Cinéma - Culture - Editoriaux - Médias - Politique - Télévision - 14 octobre 2017

Quand les artistes s’érigent en donneurs de leçons : Omar Sy veut faire interdire Zemmour

Les artistes, ça ose tout. C’est même à ça qu’on les reconnaît. À l’époque d’Audiard, ceux-ci regorgeaient de talent et possédaient un bagage culturel, viatiques non négligeables au moment d’émettre quelque opinion sur l’état du monde ou un avis sur ses semblables.

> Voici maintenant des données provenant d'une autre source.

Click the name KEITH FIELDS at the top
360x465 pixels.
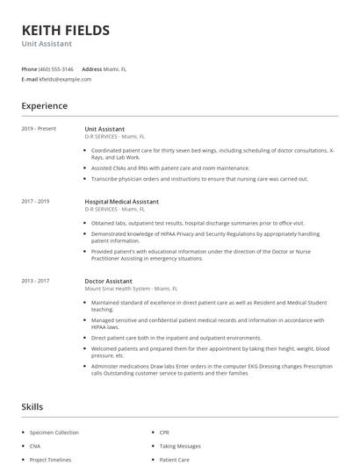point(66,30)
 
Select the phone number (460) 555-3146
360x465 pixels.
point(57,68)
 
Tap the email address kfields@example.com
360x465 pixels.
point(65,79)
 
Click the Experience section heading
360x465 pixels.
point(44,106)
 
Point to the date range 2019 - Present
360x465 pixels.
point(39,129)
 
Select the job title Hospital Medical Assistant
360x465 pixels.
point(121,202)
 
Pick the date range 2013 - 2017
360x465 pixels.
point(35,281)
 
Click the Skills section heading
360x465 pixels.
point(32,407)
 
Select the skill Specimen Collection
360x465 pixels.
point(54,433)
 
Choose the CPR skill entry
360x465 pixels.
point(164,433)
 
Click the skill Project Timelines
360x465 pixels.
point(50,460)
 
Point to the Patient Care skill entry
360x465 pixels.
point(174,460)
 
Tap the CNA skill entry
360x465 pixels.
point(36,446)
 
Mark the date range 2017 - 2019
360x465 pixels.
point(35,202)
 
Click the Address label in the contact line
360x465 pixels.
point(92,68)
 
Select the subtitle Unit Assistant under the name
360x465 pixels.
point(47,43)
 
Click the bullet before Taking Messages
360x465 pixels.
point(152,446)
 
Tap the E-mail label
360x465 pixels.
point(29,79)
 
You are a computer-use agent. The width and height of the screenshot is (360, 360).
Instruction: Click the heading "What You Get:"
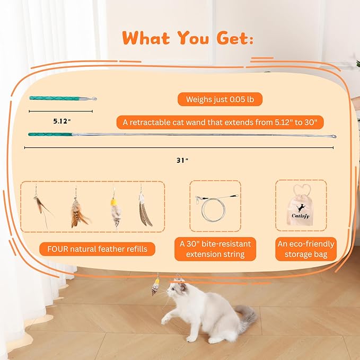[x=187, y=38]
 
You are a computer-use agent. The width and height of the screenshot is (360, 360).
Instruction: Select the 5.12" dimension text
[x=62, y=121]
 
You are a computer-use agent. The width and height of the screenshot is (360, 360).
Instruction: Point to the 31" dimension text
[x=183, y=160]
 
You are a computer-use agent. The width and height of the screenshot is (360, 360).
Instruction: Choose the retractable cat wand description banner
[x=219, y=122]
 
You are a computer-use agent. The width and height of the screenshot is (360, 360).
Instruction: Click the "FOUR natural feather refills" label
[x=93, y=248]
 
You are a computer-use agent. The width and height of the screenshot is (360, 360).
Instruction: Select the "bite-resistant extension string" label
[x=215, y=249]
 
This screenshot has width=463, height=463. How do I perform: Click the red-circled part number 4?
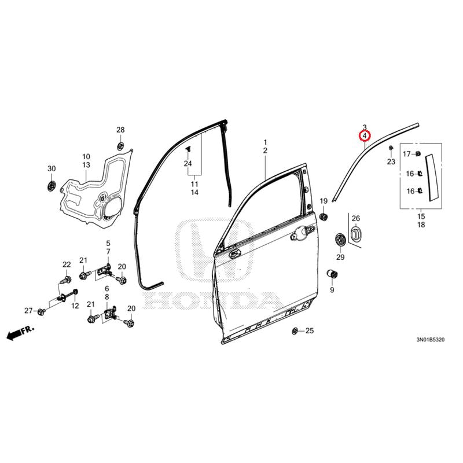click(x=365, y=136)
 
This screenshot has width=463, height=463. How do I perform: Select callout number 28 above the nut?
click(x=120, y=130)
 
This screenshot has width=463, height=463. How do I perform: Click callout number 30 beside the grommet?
click(x=51, y=168)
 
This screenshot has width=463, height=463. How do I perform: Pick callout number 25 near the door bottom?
click(x=309, y=330)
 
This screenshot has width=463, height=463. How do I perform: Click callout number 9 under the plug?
click(x=332, y=289)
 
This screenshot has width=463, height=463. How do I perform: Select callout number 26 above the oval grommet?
click(x=356, y=218)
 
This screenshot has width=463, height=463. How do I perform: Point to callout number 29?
click(x=340, y=257)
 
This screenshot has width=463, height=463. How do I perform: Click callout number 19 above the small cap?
click(x=324, y=200)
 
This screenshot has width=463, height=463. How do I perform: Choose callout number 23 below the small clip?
click(x=391, y=162)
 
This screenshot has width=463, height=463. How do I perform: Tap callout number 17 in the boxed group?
click(x=406, y=154)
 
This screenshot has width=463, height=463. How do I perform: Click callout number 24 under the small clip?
click(x=188, y=164)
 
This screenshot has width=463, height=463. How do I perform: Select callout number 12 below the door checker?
click(x=75, y=306)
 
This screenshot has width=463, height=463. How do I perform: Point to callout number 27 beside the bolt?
click(x=28, y=311)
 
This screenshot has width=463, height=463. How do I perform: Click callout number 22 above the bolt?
click(x=66, y=265)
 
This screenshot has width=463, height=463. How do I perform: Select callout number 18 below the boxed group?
click(x=421, y=224)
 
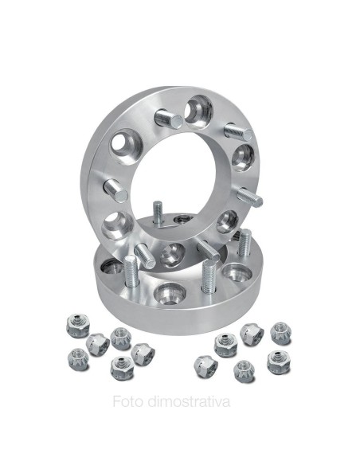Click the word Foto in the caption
(127, 401)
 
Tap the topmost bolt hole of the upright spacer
(198, 110)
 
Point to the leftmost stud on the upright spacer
(116, 190)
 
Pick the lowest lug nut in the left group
(119, 368)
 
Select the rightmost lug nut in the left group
(144, 352)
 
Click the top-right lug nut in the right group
(280, 332)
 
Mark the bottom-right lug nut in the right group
(278, 361)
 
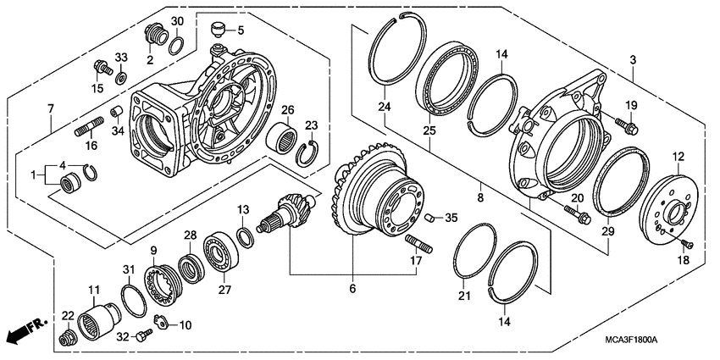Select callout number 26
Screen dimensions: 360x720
[288, 109]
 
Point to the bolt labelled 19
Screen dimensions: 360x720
[629, 125]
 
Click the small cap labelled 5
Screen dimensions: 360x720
[219, 30]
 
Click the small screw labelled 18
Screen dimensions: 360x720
[687, 243]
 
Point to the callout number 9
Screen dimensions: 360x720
[154, 250]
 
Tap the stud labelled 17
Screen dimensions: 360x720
[421, 246]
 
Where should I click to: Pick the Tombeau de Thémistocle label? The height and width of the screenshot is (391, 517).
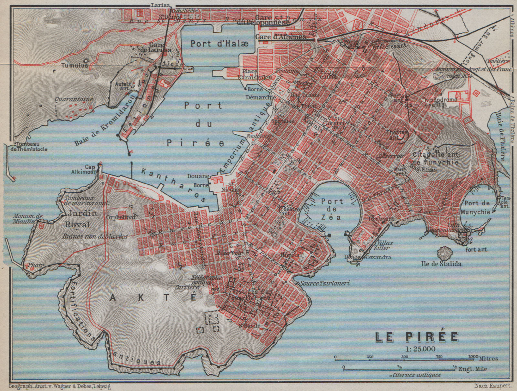28,147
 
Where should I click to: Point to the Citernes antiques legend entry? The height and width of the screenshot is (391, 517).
417,375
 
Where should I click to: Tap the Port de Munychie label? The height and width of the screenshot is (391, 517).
477,207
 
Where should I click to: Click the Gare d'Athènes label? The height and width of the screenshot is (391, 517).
280,37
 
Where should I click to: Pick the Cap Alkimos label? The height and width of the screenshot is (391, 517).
87,170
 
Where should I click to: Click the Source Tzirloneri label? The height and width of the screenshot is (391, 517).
325,283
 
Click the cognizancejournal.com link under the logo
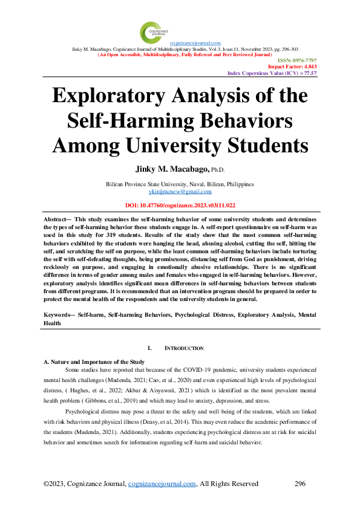point(195,43)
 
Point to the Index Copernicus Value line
point(272,73)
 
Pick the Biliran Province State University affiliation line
point(180,184)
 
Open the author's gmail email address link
point(180,190)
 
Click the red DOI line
point(180,205)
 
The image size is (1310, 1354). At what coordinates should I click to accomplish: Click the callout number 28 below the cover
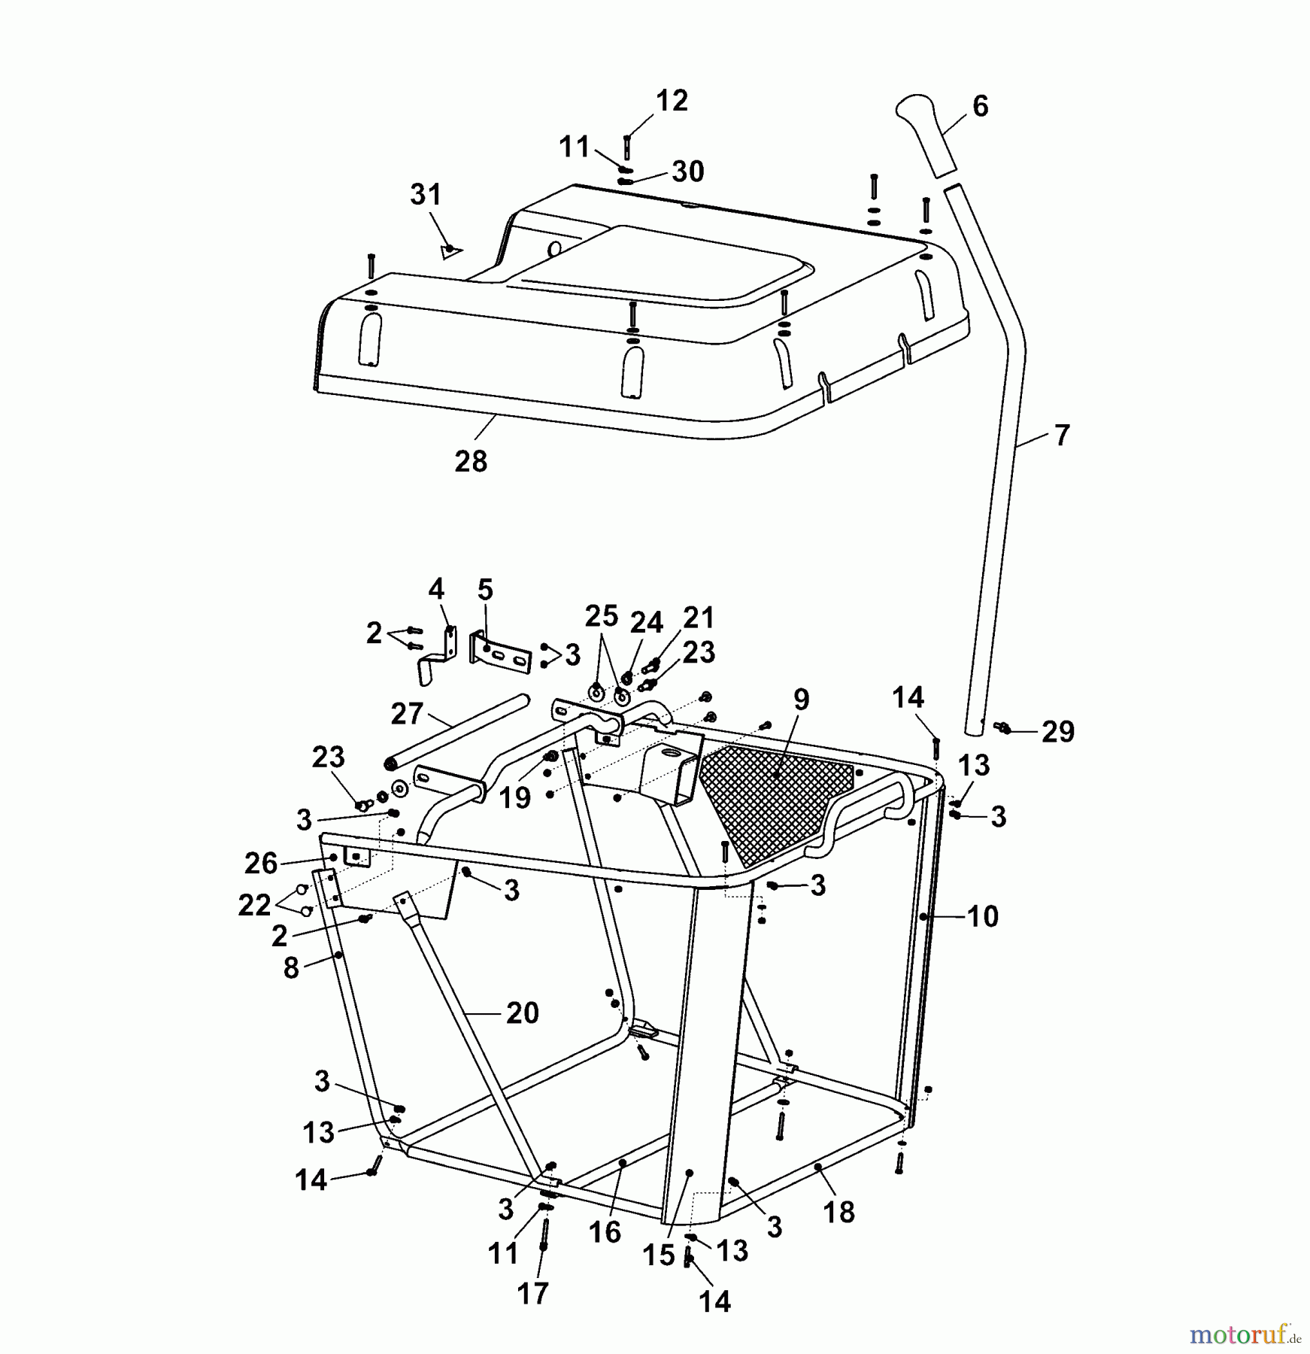pyautogui.click(x=471, y=460)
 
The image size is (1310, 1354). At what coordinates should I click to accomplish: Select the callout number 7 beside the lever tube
pyautogui.click(x=1061, y=436)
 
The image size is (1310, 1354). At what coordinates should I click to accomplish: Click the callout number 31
pyautogui.click(x=426, y=195)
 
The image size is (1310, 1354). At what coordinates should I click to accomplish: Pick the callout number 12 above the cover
pyautogui.click(x=672, y=101)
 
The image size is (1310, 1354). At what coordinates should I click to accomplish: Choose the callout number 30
pyautogui.click(x=687, y=172)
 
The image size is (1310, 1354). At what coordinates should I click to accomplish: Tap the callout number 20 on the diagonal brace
pyautogui.click(x=523, y=1012)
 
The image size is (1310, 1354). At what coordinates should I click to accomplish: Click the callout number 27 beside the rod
pyautogui.click(x=407, y=713)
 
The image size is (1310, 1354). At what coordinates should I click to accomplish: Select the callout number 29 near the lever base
pyautogui.click(x=1057, y=731)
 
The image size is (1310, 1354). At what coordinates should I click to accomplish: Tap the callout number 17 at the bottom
pyautogui.click(x=532, y=1294)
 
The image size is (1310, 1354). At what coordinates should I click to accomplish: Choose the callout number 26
pyautogui.click(x=261, y=863)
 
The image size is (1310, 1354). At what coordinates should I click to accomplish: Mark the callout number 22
pyautogui.click(x=253, y=904)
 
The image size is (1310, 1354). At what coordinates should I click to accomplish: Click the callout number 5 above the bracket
pyautogui.click(x=485, y=590)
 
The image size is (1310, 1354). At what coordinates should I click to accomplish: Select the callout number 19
pyautogui.click(x=515, y=797)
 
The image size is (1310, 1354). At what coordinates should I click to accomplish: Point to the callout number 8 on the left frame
pyautogui.click(x=291, y=967)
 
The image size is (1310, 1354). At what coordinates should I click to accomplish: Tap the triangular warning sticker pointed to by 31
pyautogui.click(x=450, y=250)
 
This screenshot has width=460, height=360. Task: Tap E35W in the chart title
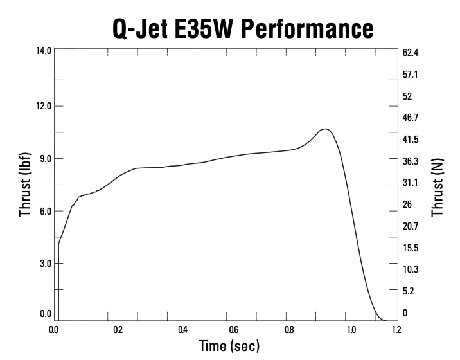pos(197,28)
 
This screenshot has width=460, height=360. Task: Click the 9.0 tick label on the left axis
pos(46,158)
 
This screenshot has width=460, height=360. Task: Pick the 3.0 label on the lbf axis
pos(46,263)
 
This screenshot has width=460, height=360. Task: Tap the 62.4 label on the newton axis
pos(411,52)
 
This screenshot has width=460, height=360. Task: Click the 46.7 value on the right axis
pos(411,118)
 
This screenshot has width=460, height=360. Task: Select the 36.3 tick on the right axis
pos(411,161)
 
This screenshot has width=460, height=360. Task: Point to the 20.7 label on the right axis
pos(411,226)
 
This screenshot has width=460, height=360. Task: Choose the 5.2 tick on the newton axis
pos(409,291)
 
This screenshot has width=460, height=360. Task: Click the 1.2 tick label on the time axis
pos(396,330)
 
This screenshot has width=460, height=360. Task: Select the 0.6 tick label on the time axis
pos(233,330)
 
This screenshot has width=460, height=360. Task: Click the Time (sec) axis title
pos(229,346)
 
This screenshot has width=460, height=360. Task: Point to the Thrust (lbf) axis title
pos(25,184)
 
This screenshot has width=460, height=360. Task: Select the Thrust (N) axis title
pos(438,188)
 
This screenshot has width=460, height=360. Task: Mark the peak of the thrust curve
pos(326,129)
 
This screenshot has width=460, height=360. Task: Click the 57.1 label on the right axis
pos(411,75)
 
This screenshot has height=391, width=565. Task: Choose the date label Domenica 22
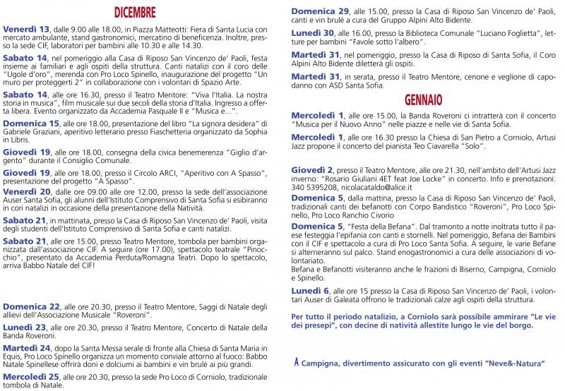click(30, 307)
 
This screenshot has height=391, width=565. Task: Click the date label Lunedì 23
click(23, 327)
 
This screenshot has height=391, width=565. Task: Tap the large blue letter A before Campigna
click(297, 362)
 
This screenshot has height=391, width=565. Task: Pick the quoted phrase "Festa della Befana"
click(377, 225)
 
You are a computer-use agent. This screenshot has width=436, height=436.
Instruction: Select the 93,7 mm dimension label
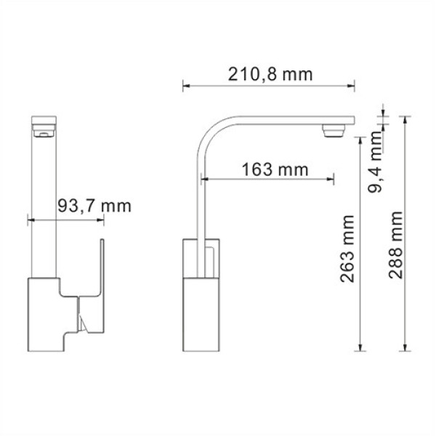click(94, 206)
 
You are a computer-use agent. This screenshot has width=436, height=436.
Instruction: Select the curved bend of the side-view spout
click(211, 134)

Désormais, ils manquent cruellement de l’un et de l’autre et masquent leurs carences sous des postures surjouées. Ils se pensent rebelles, du moins le temps de leurs éclats de voix, mais n’ont de révolutionnaire que le masque.

Et l’intouchable Omar Sy, déjà peu convaincant dans son rôle d’acteur – mais nous n’irons pas plus avant dans la critique cinématographique car ce n’est pas là notre rôle -, l’est encore moins quand il s’aventure sur le terrain de l’analyse.

Omar Sy estime donc qu’Éric Zemmour, l’homme qui a ouvert la voie à une libération de la pensée, ne doit plus être invité car il serait un “criminel” – le même Omar Sy qui a minimisé, sur un plateau de télévision, le comportement d’Harvey Weinstein.

L’acteur qui déclare “ne vouloir être traîné dans la boue avec les cochons” (Zemmour donc, et non Weinstein) avait déjà traité par le passé le polémiste de “guignol”, avant que celui-ci ne lui renvoie l’amabilité.

Si l’on peut déjà s’interroger sur le magistère duquel les artistes distillent leurs leçons de morale, ostracisent les mal-pensants ou édictent la pensée admise, on est également en droit de s’étonner de leur vulgarité : l’insulte, la criminalisation, le doigt d’honneur ou les parodies déplacées (le tout forcément sur fond de reductio ad hitlerum : n’a pas l’originalité qui veut) font désormais office, chez eux, de langage.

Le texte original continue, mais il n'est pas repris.